### [How to complete this task]
When you reach the line containing "V neck Classic 95% Cotton Short Sleeve Nightie Denim (84, 1916)", stop after it; until then, copy each line of the listing exactly, starting with the first.

### [Entries supplied]
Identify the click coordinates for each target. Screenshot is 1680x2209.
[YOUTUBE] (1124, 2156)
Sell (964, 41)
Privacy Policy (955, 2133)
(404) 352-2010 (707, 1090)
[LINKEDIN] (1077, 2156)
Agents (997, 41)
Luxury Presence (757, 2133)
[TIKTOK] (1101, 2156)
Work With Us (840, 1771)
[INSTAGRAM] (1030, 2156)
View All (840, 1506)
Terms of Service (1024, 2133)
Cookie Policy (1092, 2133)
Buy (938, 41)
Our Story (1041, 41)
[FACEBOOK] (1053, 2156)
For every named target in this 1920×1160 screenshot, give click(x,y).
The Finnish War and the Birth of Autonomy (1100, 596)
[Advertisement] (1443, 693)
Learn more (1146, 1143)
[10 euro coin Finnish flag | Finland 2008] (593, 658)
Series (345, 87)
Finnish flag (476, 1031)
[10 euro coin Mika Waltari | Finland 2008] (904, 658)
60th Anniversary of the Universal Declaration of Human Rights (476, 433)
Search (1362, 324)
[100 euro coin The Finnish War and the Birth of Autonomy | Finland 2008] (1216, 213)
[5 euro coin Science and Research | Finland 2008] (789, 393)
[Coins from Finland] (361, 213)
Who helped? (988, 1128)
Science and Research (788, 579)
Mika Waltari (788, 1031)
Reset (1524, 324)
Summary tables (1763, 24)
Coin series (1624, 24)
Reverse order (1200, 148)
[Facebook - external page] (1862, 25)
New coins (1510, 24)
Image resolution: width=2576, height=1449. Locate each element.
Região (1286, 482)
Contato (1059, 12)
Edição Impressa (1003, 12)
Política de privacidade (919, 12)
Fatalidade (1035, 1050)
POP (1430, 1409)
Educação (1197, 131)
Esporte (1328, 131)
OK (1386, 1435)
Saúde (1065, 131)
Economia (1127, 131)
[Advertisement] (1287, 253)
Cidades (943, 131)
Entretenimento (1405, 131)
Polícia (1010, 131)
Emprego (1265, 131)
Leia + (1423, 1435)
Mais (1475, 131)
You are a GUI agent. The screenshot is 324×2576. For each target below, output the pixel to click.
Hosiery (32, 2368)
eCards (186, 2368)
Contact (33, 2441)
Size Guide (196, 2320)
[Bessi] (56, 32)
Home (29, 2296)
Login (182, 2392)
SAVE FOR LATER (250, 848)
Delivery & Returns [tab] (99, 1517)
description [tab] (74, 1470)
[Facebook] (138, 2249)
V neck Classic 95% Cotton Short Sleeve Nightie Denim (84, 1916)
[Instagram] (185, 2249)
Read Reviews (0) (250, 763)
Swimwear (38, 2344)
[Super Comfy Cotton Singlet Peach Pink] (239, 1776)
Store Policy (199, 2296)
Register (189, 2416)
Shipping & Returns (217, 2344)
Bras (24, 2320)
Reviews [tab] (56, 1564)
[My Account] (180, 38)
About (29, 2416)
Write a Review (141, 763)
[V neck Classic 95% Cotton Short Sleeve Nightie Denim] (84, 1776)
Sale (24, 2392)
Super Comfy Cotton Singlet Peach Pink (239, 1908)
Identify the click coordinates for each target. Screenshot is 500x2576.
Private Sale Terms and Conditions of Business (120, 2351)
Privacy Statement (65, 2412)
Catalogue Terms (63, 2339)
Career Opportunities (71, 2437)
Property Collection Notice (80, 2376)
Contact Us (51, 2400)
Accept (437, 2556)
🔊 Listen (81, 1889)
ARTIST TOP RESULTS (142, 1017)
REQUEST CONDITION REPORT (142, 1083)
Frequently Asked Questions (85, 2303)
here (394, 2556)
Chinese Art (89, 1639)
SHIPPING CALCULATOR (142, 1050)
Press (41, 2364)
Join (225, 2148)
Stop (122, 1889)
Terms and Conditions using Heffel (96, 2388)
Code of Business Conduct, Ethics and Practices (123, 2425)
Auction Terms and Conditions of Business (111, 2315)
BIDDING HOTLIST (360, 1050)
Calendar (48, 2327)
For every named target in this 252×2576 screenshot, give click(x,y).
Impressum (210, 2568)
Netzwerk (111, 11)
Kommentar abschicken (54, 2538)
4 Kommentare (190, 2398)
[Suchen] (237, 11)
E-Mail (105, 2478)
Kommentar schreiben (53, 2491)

### [Task result]
Identify the click coordinates for each target. Screenshot is 1680x2209.
[YOUTUBE] (1124, 2156)
Sell (964, 41)
Privacy Policy (955, 2133)
(404) 352-2010 (707, 1090)
[LINKEDIN] (1077, 2156)
Agents (997, 41)
Luxury Presence (757, 2133)
[TIKTOK] (1101, 2156)
Work With Us (840, 1771)
[INSTAGRAM] (1030, 2156)
View All (840, 1506)
Terms of Service (1024, 2133)
Cookie Policy (1092, 2133)
Buy (938, 41)
Our Story (1041, 41)
[FACEBOOK] (1053, 2156)
For every named target in this 1920×1160 screenshot, give click(x,y).
The Finnish War and the Birth of Autonomy (1100, 596)
[Advertisement] (1443, 693)
Learn more (1146, 1143)
[10 euro coin Finnish flag | Finland 2008] (593, 658)
Series (345, 87)
Finnish flag (476, 1031)
[10 euro coin Mika Waltari | Finland 2008] (904, 658)
60th Anniversary of the Universal Declaration of Human Rights (476, 433)
Search (1362, 324)
[100 euro coin The Finnish War and the Birth of Autonomy | Finland 2008] (1216, 213)
[5 euro coin Science and Research | Finland 2008] (789, 393)
[Coins from Finland] (361, 213)
Who helped? (988, 1128)
Science and Research (788, 579)
Mika Waltari (788, 1031)
Reset (1524, 324)
Summary tables (1763, 24)
Coin series (1624, 24)
Reverse order (1200, 148)
[Facebook - external page] (1862, 25)
New coins (1510, 24)
Image resolution: width=2576, height=1449. Locate each element.
Região (1286, 482)
Contato (1059, 12)
Edição Impressa (1003, 12)
Política de privacidade (919, 12)
Fatalidade (1035, 1050)
POP (1430, 1409)
Educação (1197, 131)
Esporte (1328, 131)
OK (1386, 1435)
Saúde (1065, 131)
Economia (1127, 131)
[Advertisement] (1287, 253)
Cidades (943, 131)
Entretenimento (1405, 131)
Polícia (1010, 131)
Emprego (1265, 131)
Leia + (1423, 1435)
Mais (1475, 131)
You are a GUI agent. The screenshot is 324×2576. For each target below, output the pixel to click.
Hosiery (32, 2368)
eCards (186, 2368)
Contact (33, 2441)
Size Guide (196, 2320)
[Bessi] (56, 32)
Home (29, 2296)
Login (182, 2392)
SAVE FOR LATER (250, 848)
Delivery & Returns [tab] (99, 1517)
description [tab] (74, 1470)
[Facebook] (138, 2249)
V neck Classic 95% Cotton Short Sleeve Nightie Denim (84, 1916)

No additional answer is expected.